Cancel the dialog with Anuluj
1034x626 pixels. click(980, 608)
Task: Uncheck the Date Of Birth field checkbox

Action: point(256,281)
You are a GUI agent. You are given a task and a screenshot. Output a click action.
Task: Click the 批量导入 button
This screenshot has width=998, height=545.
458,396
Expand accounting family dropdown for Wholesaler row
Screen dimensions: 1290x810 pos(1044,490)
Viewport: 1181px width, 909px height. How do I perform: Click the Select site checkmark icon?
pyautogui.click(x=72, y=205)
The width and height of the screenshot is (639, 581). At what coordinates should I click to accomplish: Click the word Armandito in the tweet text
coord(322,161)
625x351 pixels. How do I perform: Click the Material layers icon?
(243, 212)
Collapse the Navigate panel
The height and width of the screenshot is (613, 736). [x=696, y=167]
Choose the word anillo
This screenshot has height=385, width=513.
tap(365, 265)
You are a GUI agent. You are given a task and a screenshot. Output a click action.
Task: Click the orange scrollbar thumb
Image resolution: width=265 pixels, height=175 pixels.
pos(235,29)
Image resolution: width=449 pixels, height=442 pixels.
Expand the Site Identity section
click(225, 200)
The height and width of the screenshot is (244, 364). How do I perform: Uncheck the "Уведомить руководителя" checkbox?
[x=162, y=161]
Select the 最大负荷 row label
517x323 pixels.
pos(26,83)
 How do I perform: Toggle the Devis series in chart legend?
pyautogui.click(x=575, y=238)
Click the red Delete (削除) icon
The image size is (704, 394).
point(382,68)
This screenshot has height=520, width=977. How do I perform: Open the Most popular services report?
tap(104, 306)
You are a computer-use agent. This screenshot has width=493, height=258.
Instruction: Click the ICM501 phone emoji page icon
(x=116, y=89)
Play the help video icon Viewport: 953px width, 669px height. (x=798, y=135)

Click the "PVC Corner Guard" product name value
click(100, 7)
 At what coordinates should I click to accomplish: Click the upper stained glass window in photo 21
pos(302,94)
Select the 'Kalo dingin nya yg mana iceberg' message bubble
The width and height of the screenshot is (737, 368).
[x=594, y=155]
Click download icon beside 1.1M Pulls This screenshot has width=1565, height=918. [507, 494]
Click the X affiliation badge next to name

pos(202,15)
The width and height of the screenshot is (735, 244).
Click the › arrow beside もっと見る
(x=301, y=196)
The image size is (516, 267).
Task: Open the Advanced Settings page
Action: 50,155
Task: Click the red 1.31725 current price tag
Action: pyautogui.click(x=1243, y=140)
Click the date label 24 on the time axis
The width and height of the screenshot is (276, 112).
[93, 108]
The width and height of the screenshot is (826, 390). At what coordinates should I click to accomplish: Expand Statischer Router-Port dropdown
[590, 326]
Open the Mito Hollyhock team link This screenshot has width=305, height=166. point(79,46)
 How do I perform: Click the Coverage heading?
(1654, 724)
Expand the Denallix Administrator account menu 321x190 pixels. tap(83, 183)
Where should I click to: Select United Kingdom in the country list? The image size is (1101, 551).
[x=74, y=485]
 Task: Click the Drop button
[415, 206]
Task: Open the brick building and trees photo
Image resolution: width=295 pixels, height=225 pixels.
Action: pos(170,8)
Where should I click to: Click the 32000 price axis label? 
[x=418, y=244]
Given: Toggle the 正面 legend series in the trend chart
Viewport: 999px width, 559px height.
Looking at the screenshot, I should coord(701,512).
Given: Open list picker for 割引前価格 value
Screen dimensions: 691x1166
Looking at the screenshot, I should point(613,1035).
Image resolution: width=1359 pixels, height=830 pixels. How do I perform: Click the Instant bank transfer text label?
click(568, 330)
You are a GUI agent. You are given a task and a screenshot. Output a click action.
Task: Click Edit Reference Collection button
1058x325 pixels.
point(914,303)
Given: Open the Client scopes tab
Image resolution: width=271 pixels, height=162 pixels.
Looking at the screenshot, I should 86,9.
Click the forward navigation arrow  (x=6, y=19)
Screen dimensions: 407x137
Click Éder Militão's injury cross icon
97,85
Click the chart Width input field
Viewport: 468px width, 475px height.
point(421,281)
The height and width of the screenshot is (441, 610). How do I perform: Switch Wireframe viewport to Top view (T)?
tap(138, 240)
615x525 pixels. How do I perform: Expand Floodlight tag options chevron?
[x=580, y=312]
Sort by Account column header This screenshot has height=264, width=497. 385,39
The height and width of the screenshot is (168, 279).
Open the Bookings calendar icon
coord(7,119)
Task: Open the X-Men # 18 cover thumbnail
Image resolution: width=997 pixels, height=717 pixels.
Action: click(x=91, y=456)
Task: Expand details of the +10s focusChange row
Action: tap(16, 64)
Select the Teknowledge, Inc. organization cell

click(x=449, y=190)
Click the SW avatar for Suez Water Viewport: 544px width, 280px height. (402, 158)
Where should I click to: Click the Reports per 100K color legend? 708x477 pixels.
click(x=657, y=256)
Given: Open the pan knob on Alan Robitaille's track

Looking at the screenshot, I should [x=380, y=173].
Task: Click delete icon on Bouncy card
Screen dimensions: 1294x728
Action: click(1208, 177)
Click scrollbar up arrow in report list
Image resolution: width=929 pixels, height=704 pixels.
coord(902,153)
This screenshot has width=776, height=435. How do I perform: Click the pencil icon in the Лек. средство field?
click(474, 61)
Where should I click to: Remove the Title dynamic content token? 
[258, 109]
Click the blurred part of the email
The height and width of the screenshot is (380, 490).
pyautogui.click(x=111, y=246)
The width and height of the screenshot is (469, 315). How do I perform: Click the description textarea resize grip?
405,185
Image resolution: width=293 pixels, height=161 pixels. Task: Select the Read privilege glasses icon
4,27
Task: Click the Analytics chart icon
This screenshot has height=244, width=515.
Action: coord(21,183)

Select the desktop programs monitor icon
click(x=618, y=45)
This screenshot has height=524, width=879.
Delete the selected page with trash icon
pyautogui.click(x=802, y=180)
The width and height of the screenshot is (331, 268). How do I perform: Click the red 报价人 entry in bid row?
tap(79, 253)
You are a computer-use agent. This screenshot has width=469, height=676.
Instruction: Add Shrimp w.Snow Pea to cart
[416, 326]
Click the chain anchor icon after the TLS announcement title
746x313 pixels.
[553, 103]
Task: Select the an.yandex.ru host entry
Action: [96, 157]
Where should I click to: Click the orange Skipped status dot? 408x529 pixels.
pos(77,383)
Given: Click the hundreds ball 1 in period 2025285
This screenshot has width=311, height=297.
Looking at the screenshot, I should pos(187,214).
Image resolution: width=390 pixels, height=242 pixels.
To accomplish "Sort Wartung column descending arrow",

## Exercise brief:
Which lines in the listing have the string "computer"? Pick them out and copy them.

## Answer to this problem:
You are a computer-use agent. This screenshot has width=493, height=258.
You are a computer-use agent. This screenshot has width=469, height=676.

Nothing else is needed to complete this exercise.